The designer talks growing up in Philly, what inspires his instantly recognizable jewelry, and advice for aspiring artists.


Steven Lagos / Photograph courtesy of Lagos

“Every time I come, I get chills.”

Steven Lagos, dressed in head-to-toe-black as usual, was visiting the Barnes Foundation to reflect on his artistic inspiration with the museum’s senior vice president Nina Diefenbach. His eponymous jewelry brand celebrates its 45th anniversary this year.

“We’re living in a time where everything is measured by likes,” Lagos said, contrasting today’s content creators with artists like Amedeo Modigliani, who was harshly criticized and unappreciated in his own time (save for Dr. Barnes, his primary patron, who bought the artist’s paintings in bulk), yet persisted in his distinctive style until his untimely death. Though he died destitute, Modigliani’s 1917 work Nu couché (sur le côté gauche) was the most valuable work ever sold at Sotheby’s a century later, Lagos noted. “I wonder how many of us today are doing something so creative that 100 years later people will still be praising it,” he mused.
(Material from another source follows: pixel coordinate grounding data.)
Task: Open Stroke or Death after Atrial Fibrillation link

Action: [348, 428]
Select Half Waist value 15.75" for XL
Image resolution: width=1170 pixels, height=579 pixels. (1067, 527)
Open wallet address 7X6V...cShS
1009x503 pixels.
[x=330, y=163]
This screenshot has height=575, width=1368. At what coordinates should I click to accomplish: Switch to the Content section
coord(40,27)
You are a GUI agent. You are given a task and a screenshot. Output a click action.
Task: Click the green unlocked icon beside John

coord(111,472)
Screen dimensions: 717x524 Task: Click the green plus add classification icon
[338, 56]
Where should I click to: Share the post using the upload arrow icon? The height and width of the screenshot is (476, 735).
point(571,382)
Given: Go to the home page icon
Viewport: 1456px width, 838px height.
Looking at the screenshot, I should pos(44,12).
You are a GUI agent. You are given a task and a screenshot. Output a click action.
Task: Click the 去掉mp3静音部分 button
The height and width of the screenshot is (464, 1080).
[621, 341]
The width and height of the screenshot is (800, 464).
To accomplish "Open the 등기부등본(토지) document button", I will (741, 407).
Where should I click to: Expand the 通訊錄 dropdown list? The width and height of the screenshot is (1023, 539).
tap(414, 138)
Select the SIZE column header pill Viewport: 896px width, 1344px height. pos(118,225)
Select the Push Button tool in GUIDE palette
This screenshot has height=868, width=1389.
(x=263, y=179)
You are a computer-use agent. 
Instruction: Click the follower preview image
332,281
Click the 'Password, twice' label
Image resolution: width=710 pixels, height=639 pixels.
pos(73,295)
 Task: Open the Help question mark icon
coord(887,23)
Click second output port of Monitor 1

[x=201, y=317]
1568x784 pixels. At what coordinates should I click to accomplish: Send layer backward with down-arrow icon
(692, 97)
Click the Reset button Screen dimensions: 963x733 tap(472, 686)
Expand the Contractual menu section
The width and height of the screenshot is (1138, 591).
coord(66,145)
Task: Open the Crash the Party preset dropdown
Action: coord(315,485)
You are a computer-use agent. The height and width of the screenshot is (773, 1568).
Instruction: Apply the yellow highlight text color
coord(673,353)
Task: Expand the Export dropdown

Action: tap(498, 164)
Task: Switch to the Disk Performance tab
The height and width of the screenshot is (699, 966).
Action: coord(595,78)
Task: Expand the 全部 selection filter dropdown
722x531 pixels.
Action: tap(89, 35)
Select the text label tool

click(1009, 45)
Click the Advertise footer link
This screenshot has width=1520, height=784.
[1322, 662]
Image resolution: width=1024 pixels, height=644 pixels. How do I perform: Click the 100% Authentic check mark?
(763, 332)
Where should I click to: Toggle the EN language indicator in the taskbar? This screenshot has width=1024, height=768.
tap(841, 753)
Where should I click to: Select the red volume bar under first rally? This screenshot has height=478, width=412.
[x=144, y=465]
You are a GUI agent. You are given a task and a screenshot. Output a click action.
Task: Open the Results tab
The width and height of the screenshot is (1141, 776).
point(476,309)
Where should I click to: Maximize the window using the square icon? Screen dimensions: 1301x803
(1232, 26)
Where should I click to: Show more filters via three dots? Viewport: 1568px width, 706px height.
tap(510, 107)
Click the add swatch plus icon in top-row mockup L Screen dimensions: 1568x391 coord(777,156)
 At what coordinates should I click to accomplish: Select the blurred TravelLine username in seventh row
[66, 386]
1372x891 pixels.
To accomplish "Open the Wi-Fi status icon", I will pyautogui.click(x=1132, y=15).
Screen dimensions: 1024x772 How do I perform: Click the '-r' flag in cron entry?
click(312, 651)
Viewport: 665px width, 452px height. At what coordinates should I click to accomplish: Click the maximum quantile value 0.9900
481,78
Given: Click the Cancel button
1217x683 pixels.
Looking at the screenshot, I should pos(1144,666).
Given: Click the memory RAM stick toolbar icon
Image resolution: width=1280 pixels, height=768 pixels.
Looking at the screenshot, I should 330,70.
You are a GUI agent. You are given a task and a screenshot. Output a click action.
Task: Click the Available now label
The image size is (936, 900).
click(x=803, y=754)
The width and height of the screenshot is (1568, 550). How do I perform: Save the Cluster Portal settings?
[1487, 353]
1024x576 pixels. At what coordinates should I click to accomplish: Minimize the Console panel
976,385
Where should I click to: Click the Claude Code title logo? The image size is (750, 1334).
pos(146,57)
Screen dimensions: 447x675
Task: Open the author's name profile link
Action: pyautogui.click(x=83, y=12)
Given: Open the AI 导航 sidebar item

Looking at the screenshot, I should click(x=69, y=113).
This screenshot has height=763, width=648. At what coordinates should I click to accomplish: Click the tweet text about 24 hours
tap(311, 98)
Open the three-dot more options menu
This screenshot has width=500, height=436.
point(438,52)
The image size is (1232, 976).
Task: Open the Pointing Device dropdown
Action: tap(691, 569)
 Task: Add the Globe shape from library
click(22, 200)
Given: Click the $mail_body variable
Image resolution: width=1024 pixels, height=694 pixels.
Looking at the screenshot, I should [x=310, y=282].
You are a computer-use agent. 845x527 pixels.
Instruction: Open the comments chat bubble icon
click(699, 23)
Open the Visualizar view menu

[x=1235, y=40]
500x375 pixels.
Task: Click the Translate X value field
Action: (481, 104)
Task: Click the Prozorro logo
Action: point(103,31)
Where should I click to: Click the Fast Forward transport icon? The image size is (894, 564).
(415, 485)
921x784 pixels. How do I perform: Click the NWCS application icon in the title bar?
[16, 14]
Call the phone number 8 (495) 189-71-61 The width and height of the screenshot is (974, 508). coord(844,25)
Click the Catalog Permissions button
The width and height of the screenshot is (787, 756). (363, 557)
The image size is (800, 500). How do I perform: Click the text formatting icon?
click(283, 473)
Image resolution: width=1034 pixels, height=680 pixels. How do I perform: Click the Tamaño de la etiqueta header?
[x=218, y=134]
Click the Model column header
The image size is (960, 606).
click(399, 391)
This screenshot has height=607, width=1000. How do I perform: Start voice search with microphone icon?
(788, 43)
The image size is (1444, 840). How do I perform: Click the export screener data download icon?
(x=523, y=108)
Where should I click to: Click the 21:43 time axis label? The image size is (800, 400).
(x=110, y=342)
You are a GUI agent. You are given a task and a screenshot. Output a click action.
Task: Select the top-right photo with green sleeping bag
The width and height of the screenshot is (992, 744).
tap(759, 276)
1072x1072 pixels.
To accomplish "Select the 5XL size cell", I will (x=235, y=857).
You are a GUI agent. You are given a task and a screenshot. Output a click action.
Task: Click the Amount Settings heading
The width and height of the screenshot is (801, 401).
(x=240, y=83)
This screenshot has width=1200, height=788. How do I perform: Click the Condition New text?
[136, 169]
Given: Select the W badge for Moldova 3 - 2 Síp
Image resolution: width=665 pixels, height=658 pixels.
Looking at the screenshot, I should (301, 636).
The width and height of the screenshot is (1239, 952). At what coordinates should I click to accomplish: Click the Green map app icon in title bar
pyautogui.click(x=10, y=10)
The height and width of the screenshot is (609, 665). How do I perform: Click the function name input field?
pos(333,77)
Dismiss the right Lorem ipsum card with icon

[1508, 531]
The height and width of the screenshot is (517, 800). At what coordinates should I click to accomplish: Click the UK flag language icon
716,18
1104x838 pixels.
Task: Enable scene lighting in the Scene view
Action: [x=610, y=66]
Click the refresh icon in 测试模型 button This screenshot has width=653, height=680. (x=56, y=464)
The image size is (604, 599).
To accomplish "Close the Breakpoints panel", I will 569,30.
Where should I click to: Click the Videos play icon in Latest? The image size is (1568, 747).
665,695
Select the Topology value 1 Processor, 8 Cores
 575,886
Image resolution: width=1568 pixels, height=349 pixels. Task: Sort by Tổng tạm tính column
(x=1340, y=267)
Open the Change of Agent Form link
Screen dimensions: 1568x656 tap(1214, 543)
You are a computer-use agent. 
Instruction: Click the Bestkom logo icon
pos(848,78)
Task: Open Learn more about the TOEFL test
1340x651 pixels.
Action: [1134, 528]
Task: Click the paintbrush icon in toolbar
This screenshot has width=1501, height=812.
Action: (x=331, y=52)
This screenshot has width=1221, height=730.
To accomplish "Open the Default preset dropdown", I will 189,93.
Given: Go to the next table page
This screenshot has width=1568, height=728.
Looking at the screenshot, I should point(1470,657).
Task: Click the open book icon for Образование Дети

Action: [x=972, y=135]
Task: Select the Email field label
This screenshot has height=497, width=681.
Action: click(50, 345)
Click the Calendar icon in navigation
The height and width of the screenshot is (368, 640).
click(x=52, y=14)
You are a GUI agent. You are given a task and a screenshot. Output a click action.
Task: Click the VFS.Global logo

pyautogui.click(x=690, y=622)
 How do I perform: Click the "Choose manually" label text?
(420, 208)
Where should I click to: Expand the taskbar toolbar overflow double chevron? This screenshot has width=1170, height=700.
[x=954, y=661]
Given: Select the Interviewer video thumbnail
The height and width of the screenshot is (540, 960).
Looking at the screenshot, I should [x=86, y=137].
Unsurprisingly, then, Modigliani was one of three artists from the Barnes’s collection that Lagos identified as a favorite — in particular, his portrait of Léopold Zborowski, below:

Two of Steven Lagos’s favorites at the Barnes: Amedeo Modigliani’s Léopold Zborowski, 1919. BF261 / Image courtesy of the Barnes Foundation (left) ; Chaim Soutine’s Young Girl in Red Blouse (La Petite fille en rouge), c. 1919. BF952. © 2022 Artists Rights Society (ARS), New York / ADAGP, Paris.

Also created in 1919 Paris, Lagos named Chaïm Soutine’s Young Girl in Red Blouse as another favorite.

The fact that so many of the artists featured in the Barnes collection were living in the same place at the same time, and that the namesake collector was able to recognize this emerging “hotbed of collaboration” that so few in the art world respected, is not lost on Lagos; yet he also noted of Barnes’s idiosyncratic curation: “You don’t need to know the artists’ names or even the chronology. … Barnes just wanted you to feel something. He was collecting for the love of it, which I think is pretty romantic.”

Steven Lagos and Nina Diefenbach at the Barnes Foundation / Photograph by Laura Swartz

He knows a little something about that. Growing up in Philly, “I always knew I wanted to do something creative,” Lagos recalled. “In the ’70s if you had learning disabilities, they didn’t know what to do with you. It was like, ‘just sit over there and draw your pictures and don’t disturb the class.’” So, he took children’s painting classes at the Philadelphia Museum of Art on Saturdays and was encouraged by his parents to pursue his passions.

Lagos’s father had aspired to be an artist, but instead took the more practical path of starting a laundry business. The business was lucrative, but he was not without regrets, and wouldn’t even allow young Steven to work at the family shop. “He said, ‘I’ll pay you 50 cents an hour if you want to work here.’” Minimum wage at the time was $2.50.

Lagos dabbled in many art forms before settling on jewelry in 1977; and it wasn’t until 1984 that he discovered his signature Caviar design which has carried through into today.

A Lagos Caviar bracelet / Photograph courtesy of Lagos

“In order to really develop a brand, I really needed to pick something and lock into it, and develop that into a lifetime of jewelry,” he explained, advising that a distinctive “signature” style is a key to success for any kind of artist.

A charming nod to his trademark, Lagos revealed his third favorite artist: pointillist Georges Seurat. “He was like a scientist. He used these little dots to create dimension and a color story. I work with little dots, too.”

Georges Seurat’s Entrance of The Port of Honfleur (Entrée du port d’Honfleur), 1886. BF942 / Image courtesy of the Barnes Foundation

Lagos continues to draw inspiration from travel and art, sharing photos of his colorful office which houses his personal collection of pop art by KAWS and Murakami. (He identified the collaboration and innovation emerging out of Japanese-inspired “superflat” art as a modern-day analog to Paris a century ago, in case you were wondering.) And like his own parents, he encouraged his daughter Kate to pursue a creative career — she works alongside her father as Lagos’s brand stylist.

Like his iconic jewelry, all three artists Lagos selected boasted unique styles that made their work “instantly recognizable,” an early form of brand-building before that was even a thing. “These people were so dedicated to their vision and what they were doing,” he said, offering a final, simple piece of advice for young artists: “Find something you love and stay true to it.”